Interrogé par l’ANF, Zagros Hîwa, porte-parole de l’Union des communautés du Kurdistan (KCK), l’organisation faîtière du mouvement kurde, voit dans l’invasion ignorée une légitimation des ambitions néo-ottomanes de la Turquie par l’OTAN.
Actuellement, la guerre en Ukraine fait la une des journaux internationaux. Dans le même temps, la guerre au Kurdistan se poursuit et s’est même récemment intensifiée. Comment évaluez-vous cette situation ?
Il est vrai que l’attaque de la Russie contre l’Ukraine fait la une des journaux internationaux depuis deux mois. Des villes entières ont été rasées, des milliers de personnes ont été tuées ou blessées, des millions d’autres ont été déplacées et toute l’infrastructure de l’un des pôles économiques du monde est détruite sous les yeux de l’opinion publique international. Les États-Unis, l’Europe et l’OTAN ont mobilisé toutes leurs ressources économiques, politiques, diplomatiques et militaires pour faire en sorte que cette guerre se prolonge, que leurs intérêts soient assurés et que la Russie soit contenue et vaincue. C’est une guerre provoquée par l’OTAN. En ce sens, c’est une guerre entre l’OTAN et la Russie en tant que deux des grandes puissances de la modernité capitaliste. Malheureusement, les peuples de la Russie, de l’Ukraine et du grand Caucase paient le prix d’une guerre qu’ils n’ont jamais voulue.
Au même moment, une autre guerre se déroule dans une région non loin de l’Ukraine. Cette guerre est également provoquée et soutenue par l’OTAN. Mais ils font tout ce qui est en leur pouvoir pour la légitimer et faire en sorte que personne n’entende parler de cette guerre. La quantité d’armes et de munitions utilisées dans cette guerre n’est pas moindre qu’en Ukraine. L’espace aérien de deux pays est violé quotidiennement, voire toutes les heures. Il y a des frappes aériennes incessantes, des attaques de drones, des bombardements d’artillerie et des attaques d’hélicoptères tous les jours. Des milliers de soldats d’un pays membre de l’OTAN ont envahi deux pays et ont coopéré avec les groupes terroristes les plus réactionnaires et notoires du monde. La guerre dont nous parlons ici est l’invasion par la Turquie des terres kurdes en Irak et en Syrie.
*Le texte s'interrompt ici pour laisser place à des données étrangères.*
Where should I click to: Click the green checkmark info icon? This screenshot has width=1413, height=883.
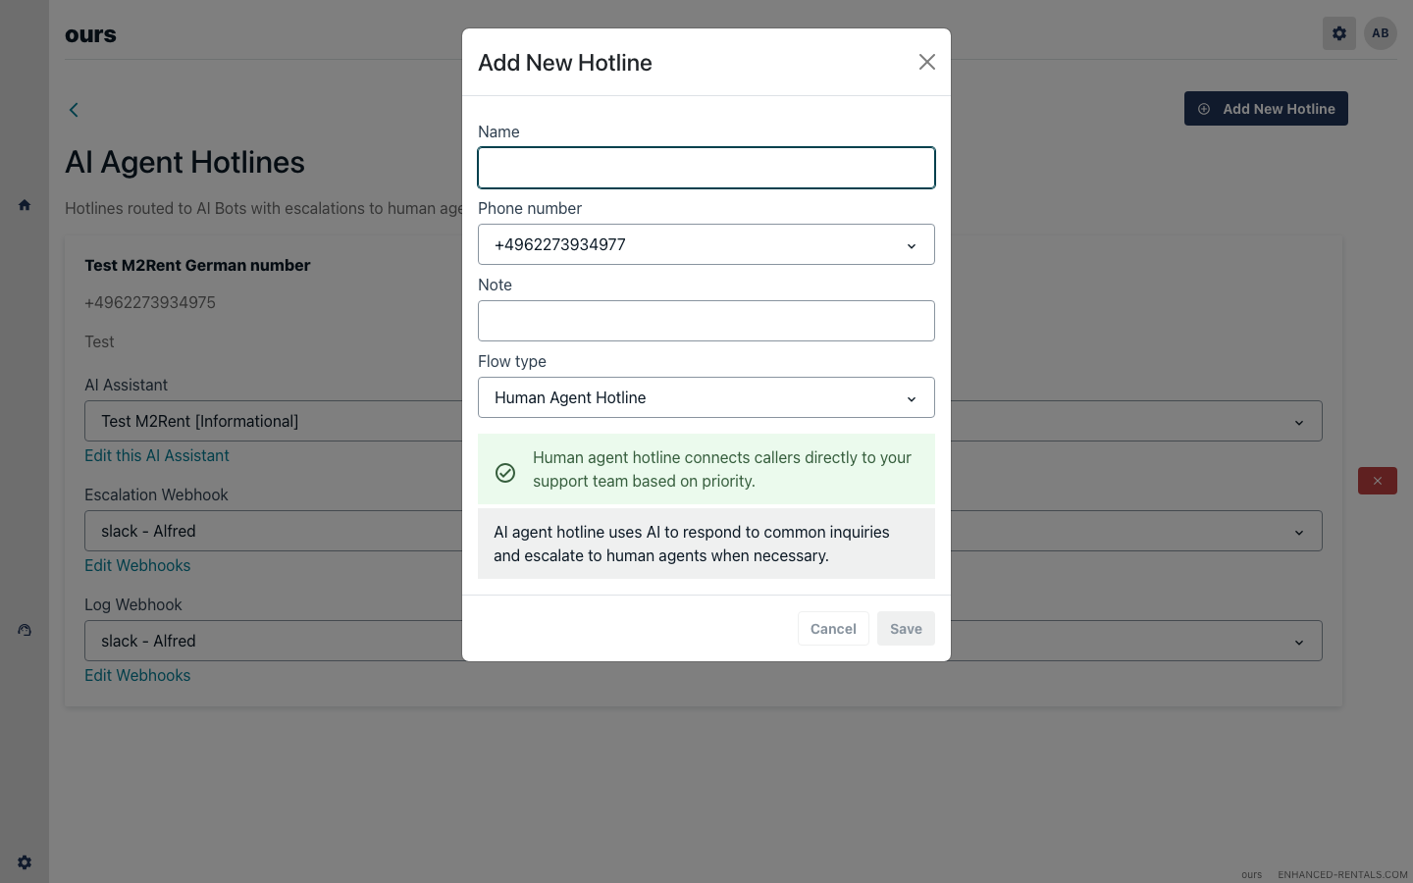[505, 473]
Aujourd’hui, les représentants de l’OTAN et de ses États membres disent qu’ils défendent la démocratie et la liberté en Ukraine. Quelle est votre opinion à ce sujet?
L’OTAN tente de se présenter comme le défenseur du peuple ukrainien et un partisan de l’intégrité territoriale et de la souveraineté de l’État ukrainien. Mais il ferme les yeux lorsqu’un de ses membres inflige de grandes souffrances aux peuples d’Irak et de Syrie, en particulier au peuple kurde, soit en parrainant des groupes terroristes comme l’État islamique et le front al-Nosra – qui est maintenant réorganisé en ASF et HTS – ou en envahissant directement de vastes étendues de terres et en expulsant les peuples les plus anciens de ces territoires de leurs terres ancestrales. Ainsi, la Turquie soumet clairement les zones envahies au changement démographique.
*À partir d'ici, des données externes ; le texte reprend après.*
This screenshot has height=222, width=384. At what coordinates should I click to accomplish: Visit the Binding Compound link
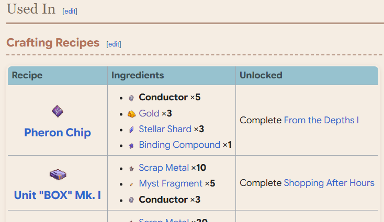pos(179,145)
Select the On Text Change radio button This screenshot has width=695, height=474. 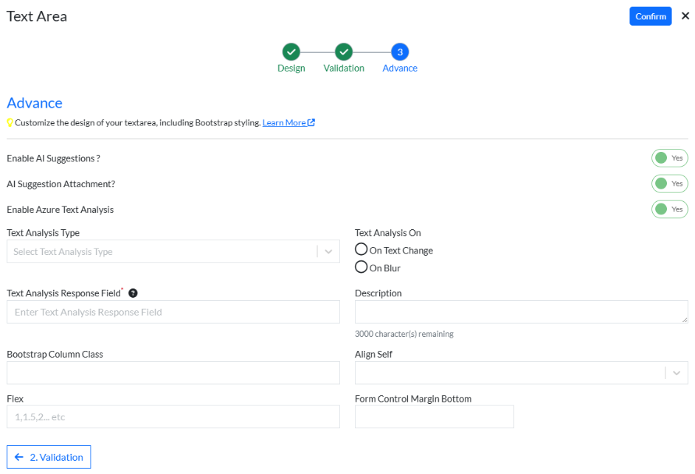click(362, 250)
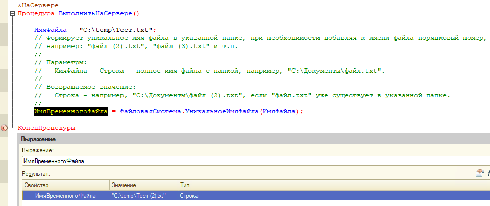Click the Значение column header
The height and width of the screenshot is (206, 490).
coord(143,185)
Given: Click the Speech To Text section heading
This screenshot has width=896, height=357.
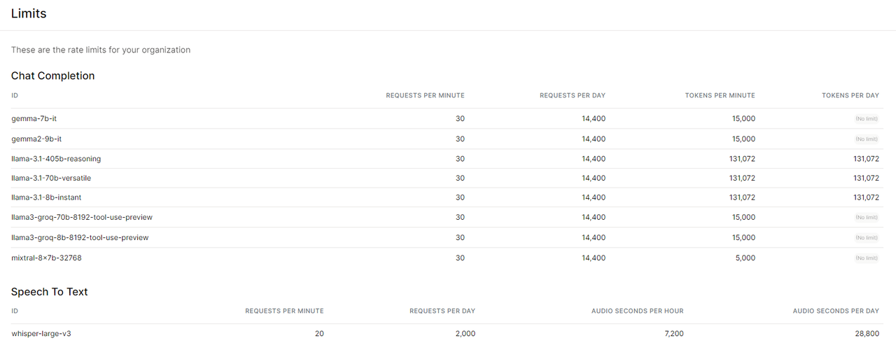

Le 17 avril, la Turquie a lancé de nouvelles attaques massives contre les régions sud-kurdes de Metîna et d’Avashîn. Cette guerre est-elle uniquement limitée à ces zones?
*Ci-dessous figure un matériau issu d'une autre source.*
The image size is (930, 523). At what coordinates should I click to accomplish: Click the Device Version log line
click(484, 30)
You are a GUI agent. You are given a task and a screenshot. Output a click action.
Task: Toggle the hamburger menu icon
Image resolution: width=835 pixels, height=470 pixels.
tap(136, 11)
Le Turc Erdogan mène une politique irrédentiste de néo-ottomanisme au Moyen-Orient. Alors que nous approchons du premier centenaire du traité de Lausanne, Erdogan rêve d’annexer la région d’Alep en Syrie et la province de Mossoul en Irak et de les intégrer ainsi à son califat. Il a déjà envahi de grandes parties de la région d’Alep et des zones qui font partie des régions à majorité kurde de Syrie, c’est-à-dire du Rojava. La Turquie a non seulement envahi Afrin, Azzaz, Bab, Cerablus, Serekani et Gire Spi, mais attaque également quotidiennement d’autres territoires du Rojava avec des drones et des tirs d’artillerie.
En Irak, la Turquie a tenté d’envahir ce qu’on appelait autrefois la province de Mossoul, un vaste territoire couvrant toute la région du Kurdistan du Sud, y compris Mossoul, Kirkouk, Erbil, Sulaimaniyah, Duhok et Halabja. La Turquie a d’abord fait une telle tentative avec l’aide de l’EI lorsque l’EI a envahi Mossoul, Sinjar et de vastes étendues de la province de Mossoul. Lorsque l’EI a attaqué Mossoul, la Turquie n’y a pas retiré le personnel de son consulat, mais leur a plutôt ordonné de rester dans le cadre d’un effort symbolique pour reconnaître l’EI. La Turquie a également encouragé l’EI à attaquer d’autres régions du Kurdistan du Sud. Lorsque ce plan de la Turquie a échoué grâce à la résistance des forces de guérilla du PKK et des Peshmergas du Kurdistan du Sud soutenus par la coalition internationale, la Turquie a commencé à agir directement pour envahir la province de Mossoul. Depuis 2019, La Turquie a organisé d’énormes opérations transfrontalières sur le territoire du Kurdistan du Sud et a installé plus de 70 postes militaires au plus profond du territoire irakien. Le PDK et le clan Barzani ont collaboré avec la Turquie dans ce plan d’invasion, tout comme ils ont collaboré avec l’EI en 2014, qui a abouti au génocide contre les Yazidis.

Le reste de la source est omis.